Re: How backup works when flow.xml size more than max storage?

2017-01-19 Thread Koji Kawamura
Hi Prabhu,

In that case, yes, as your assumption, even the latest archive exceeds
500MB, the latest archive is saved, as long as it was written to disk
successfully.

After that, when user updates NiFi flow, before new archive is
created, the previous one will be removed, because max.storage
exceeds. Then the latest will be archived.

Let's simulate the scenario with the to-be-updated logic by NIFI-3373,
in which the size of flow.xml keeps increasing:

# CASE-1

archive.max.storage=10MB
archive.max.count = 5

Time | flow.xml | archives | archive total |
t1 | f1 5MB  | f1 | 5MB
t2 | f2 5MB  | f1, f2 | 10MB
t3 | f3 5MB  | f1, f2, f3 | 15MB
t4 | f4 10MB | f2, f3, f4 | 20MB
t5 | f5 15MB | f4, f5 | 25MB
t6 | f6 20MB | f6 | 20MB
t7 | f7 25MB | t7 | 25MB

* t3: f3 can is archived even total exceeds 10MB. Because f1 + f2 <=
10MB. WAR message starts to be logged from this point, because total
archive size > 10MB.
* t4: The oldest f1 is removed, because f1 + f2 + f3 > 10MB.
* t5: Even if flow.xml size exceeds max.storage, the latest archive is
created. f4 are kept because f4 <= 10MB.
* t6: f4 and f5 are removed because f4 + f5 > 10MB, and also f5 > 10MB.

In this case, NiFi will keep logging WAR (or should be ERR??) message
indicating archive storage size is exceeding limit, from t3.
After t6, even if archive.max.count = 5, NiFi will only keep the
latest flow.xml.

# CASE-2

If you'd like to keep at least 5 archives no matter what, then set
blank max.storage and max.time.

archive.max.storage=
archive.max.time=
archive.max.count = 5 // Only limit archives by count

Time | flow.xml | archives | archive total |
t1 | f1 5MB  | f1 | 5MB
t2 | f2 5MB  | f1, f2 | 10MB
t3 | f3 5MB  | f1, f2, f3 | 15MB
t4 | f4 10MB | f1, f2, f3, f4 | 25MB
t5 | f5 15MB | f1, f2, f3, f4, f5 | 40MB
t6 | f6 20MB | f2, f3, f4, f5, f6 | 55MB
t7 | f7 25MB | f3, f4, f5, f6, (f7) | 50MB, (75MB)
t8 | f8 30MB | f3, f4, f5, f6 | 50MB

* From t6, oldest archive is removed to keep number of archives <= 5
* At t7, if the disk has only 60MB space, f7 won't be archived. And
after this point, archive mechanism stop working (Trying to create new
archive, but keep getting exception: no space left on device).

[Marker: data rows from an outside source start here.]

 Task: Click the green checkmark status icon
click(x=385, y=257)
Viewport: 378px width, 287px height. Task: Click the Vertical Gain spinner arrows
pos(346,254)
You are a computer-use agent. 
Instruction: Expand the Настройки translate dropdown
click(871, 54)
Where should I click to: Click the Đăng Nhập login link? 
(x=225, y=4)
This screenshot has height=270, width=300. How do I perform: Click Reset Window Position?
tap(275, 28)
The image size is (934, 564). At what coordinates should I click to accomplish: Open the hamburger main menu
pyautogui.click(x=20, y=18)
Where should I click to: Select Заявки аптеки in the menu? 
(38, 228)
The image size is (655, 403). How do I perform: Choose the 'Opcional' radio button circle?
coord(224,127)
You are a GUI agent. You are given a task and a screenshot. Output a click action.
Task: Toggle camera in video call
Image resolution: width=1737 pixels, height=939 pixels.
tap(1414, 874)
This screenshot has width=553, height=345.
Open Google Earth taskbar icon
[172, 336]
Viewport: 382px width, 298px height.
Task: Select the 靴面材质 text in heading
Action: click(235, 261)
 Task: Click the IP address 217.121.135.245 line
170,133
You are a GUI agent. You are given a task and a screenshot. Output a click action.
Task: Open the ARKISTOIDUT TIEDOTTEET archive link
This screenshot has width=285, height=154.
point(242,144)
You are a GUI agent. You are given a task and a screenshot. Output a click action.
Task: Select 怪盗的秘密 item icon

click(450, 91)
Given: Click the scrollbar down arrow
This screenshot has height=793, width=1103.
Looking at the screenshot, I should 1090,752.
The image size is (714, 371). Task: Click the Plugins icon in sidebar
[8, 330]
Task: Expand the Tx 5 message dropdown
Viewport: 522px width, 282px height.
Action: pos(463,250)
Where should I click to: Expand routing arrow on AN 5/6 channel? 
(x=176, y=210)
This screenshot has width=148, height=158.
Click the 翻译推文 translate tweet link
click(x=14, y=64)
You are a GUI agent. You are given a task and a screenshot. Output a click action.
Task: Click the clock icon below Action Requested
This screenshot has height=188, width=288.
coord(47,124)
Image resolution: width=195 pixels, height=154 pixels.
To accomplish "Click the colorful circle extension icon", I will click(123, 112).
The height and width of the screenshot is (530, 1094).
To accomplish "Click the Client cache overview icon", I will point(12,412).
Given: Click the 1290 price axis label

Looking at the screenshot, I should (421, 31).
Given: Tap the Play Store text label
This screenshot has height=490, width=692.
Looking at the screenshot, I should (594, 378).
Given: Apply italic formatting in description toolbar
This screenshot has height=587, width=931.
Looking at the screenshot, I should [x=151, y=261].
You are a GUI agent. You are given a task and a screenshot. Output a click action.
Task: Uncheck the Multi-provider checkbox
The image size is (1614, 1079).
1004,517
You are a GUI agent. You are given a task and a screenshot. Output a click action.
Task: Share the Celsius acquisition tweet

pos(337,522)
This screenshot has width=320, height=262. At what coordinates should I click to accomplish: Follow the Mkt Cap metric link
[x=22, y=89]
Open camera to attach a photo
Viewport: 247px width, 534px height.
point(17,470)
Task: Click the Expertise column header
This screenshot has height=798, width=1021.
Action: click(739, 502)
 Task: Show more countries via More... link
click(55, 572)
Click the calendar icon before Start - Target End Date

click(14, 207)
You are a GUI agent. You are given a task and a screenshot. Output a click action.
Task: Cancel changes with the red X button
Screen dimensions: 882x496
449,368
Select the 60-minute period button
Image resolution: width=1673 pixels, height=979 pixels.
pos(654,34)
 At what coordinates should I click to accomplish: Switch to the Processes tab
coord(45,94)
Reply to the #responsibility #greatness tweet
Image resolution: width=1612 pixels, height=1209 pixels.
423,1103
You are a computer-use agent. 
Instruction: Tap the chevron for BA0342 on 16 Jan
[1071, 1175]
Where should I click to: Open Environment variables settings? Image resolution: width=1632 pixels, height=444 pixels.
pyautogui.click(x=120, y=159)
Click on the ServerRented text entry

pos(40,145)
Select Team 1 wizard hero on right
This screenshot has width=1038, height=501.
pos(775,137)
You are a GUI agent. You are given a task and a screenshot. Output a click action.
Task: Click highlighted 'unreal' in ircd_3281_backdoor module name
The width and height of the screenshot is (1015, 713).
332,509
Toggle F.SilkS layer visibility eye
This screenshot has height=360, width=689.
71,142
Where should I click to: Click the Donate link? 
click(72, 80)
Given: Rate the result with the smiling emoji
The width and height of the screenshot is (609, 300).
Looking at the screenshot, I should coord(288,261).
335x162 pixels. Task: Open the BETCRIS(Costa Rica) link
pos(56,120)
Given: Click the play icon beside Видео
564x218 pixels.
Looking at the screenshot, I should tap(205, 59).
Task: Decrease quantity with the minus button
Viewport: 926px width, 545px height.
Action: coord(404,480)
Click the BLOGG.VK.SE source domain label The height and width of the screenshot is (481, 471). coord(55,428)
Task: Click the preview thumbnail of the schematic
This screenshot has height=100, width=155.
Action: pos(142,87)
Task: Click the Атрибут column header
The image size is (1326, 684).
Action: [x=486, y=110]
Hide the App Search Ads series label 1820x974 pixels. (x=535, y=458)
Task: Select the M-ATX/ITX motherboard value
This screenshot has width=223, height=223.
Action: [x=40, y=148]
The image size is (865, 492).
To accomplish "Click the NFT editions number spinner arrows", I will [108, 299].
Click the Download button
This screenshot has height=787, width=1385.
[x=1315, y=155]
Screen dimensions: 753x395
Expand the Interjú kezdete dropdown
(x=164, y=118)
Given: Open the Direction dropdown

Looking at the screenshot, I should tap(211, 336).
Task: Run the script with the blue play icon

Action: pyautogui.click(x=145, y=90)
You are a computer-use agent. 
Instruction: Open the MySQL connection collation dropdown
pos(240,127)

In either case above, once flow.xml has grown to that size, some human
intervention would be needed.
Do those simulation look reasonable?

Thanks,
Koji

On Thu, Jan 19, 2017 at 5:48 PM, prabhu Mahendran
 wrote:
> Hi Koji,
>
> Thanks for your information.
>
> Actually the task description looks fine. I have one question here, consider
> the storage limit is 500MB, suppose my latest workflow exceeds this limit,
> which behavior is performed with respect to the properties(max.count,
> max.time and max.storage)?? In my assumption latest archive is saved even it
> exceeds 500MB, so what happen from here? Either it will keep on save the
> single latest archive with the large size or it will notify the user to
> increase the size and preserves the latest file till we restart the flow??
> If so what happens if the size is keep on increasing with respect to 500MB,
> it will save archive based on count or only latest archive throughtout nifi
> is in running status??
>
> Many thanks
>
> On Thu, Jan 19, 2017 at 12:47 PM, Koji Kawamura 
> wrote:
>>
>> Hi Prabhu,
>>
>> Thank you for the suggestion.
>>
>> Keeping latest N archives is nice, it's simple :)
>>
>> The max.time and max.storage have other benefit and since already
>> released, we should keep existing behavior with these settings, too.
>> I've created a JIRA to add archive.max.count property.
>> https://issues.apache.org/jira/browse/NIFI-3373
>>
>> Thanks,
>> Koji
>>
>> On Thu, Jan 19, 2017 at 2:21 PM, prabhu Mahendran
>>  wrote:
>> > Hi Koji,
>> >
>> >
>> > Thanks for your reply,
>> >
>> > Yes. Solution B may meet as I required. Currently if the storage size
>> > meets,
>> > complete folder is getting deleted and the new flow is not tracked in
>> > the
>> > archive folder. This behavior is the drawback here. I need atleast last
>> > workflow to be saved in the archive folder and notify the user to
>> > increase
>> > the size. At the same time till nifi restarts, atleast last complete
>> > workflow should be backed up.
>> >
>> >
>> > My another suggestion is as follows:
>> >
>> >
>> > Regardless of the max.time and max.storage property, Can we have only
>> > few
>> > files in archive(consider only 10 files). Each action from the nifi
>> > canvas
>> > should be tracked here, if the flow.xml.gz archive files count reaches
>> > it
>> > should delete the old first file and save the latest file, so that the
>> > count
>> > 10 is maintained. Here we can maintain the workflow properly and backup
>> > is
>> > also achieved without confusing with max.time and max.storage. Only case
>> > is
>> > that the disk size exceeds, we should notify user about this.
>> >
>> >
>> > Many thanks.
>> >
>> >
>> > On Thu, Jan 19, 2017 at 6:36 AM, Koji Kawamura 

Re: ListFile, FetchFile Scalability

2017-01-19 Thread Joe Skora
Mark,

This thread shook something loose in my brain from when the state changes
were made.  Testing it out, I could easily create a case where the 2
timestamp approach was insufficient to avoid missing files.  The hard part
was making a unit test for it, which I eventually succeeded at.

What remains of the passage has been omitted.